**Work required:**
Locate "The height and width of the screenshot is (338, 313)." in the data below, then output the line it is on and all following lines through the last, word for word. Skip any pictures.

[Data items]
•••
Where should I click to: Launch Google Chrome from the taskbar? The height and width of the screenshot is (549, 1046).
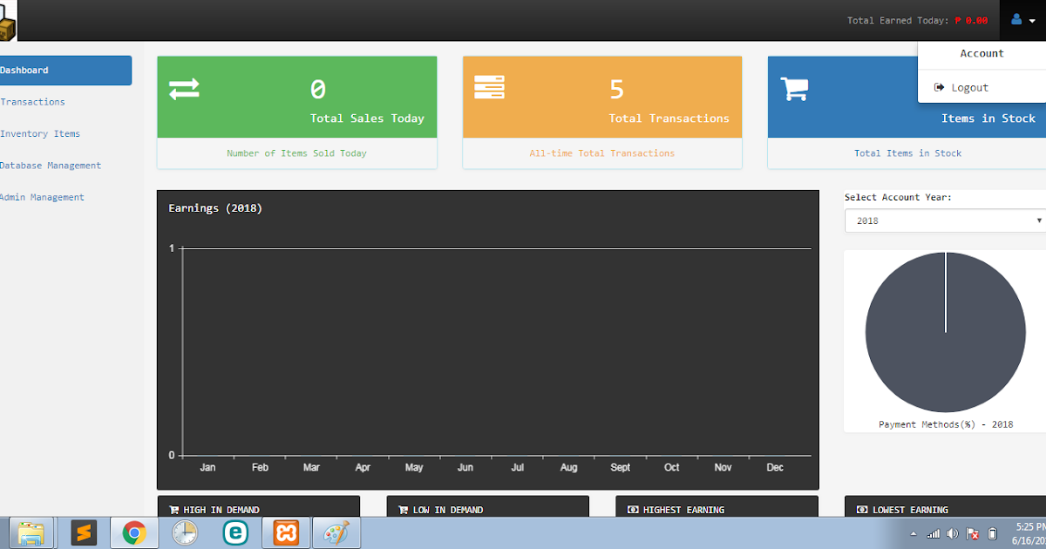tap(133, 532)
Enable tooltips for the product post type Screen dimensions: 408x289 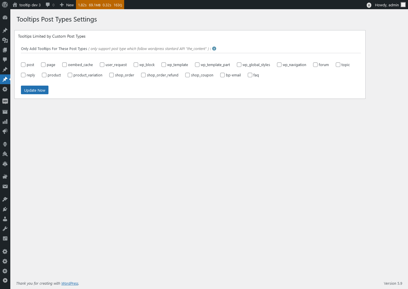click(x=44, y=75)
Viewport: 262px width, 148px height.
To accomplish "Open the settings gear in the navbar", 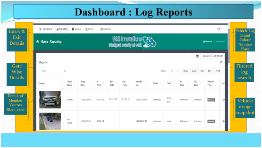I will coord(218,29).
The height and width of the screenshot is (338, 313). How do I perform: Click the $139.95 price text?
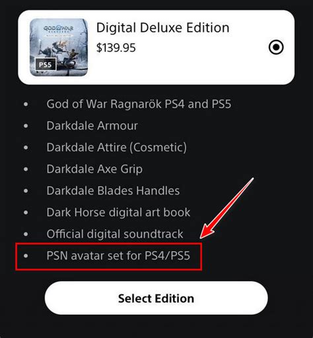tap(116, 47)
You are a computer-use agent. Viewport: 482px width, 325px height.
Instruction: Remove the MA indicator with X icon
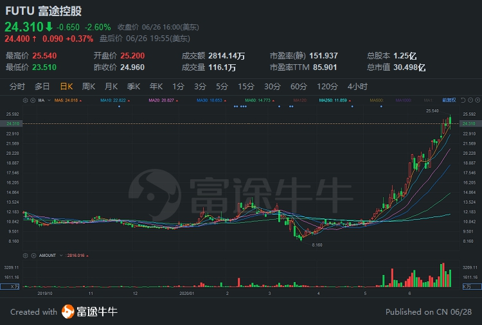33,100
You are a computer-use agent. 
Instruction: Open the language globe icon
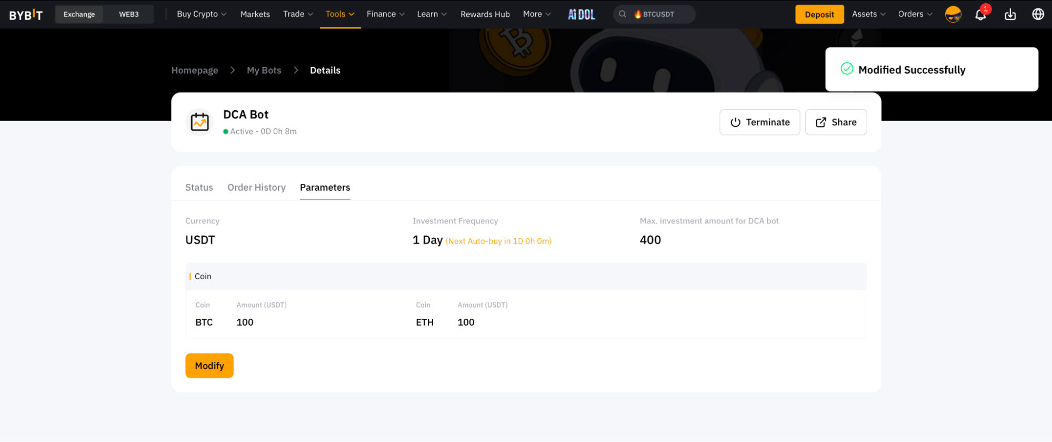point(1038,14)
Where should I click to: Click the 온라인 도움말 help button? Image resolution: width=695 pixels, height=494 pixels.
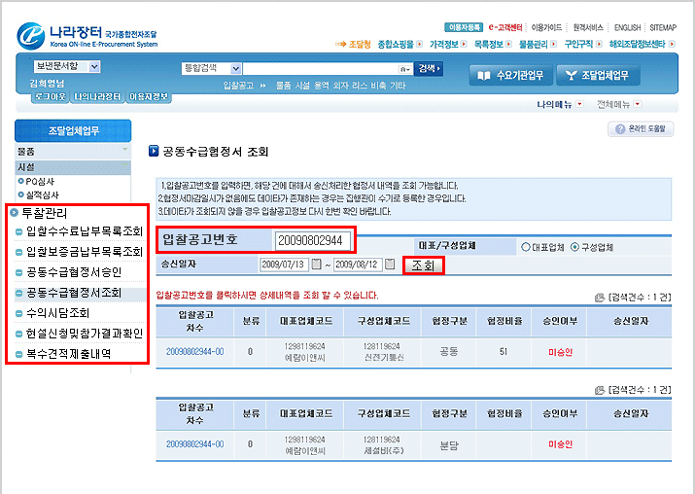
•••
**Solution:**
The height and width of the screenshot is (338, 313). How do I perform: Click the $139.95 price text?
tap(116, 47)
You are a computer-use agent. Viewport: 482px width, 325px height.
Instruction: Remove the MA indicator with X icon
33,100
You are a computer-use agent. 
Instruction: Open the language globe icon
point(1038,14)
Where should I click to: Click the 온라인 도움말 help button? Image resolution: width=695 pixels, height=494 pixels.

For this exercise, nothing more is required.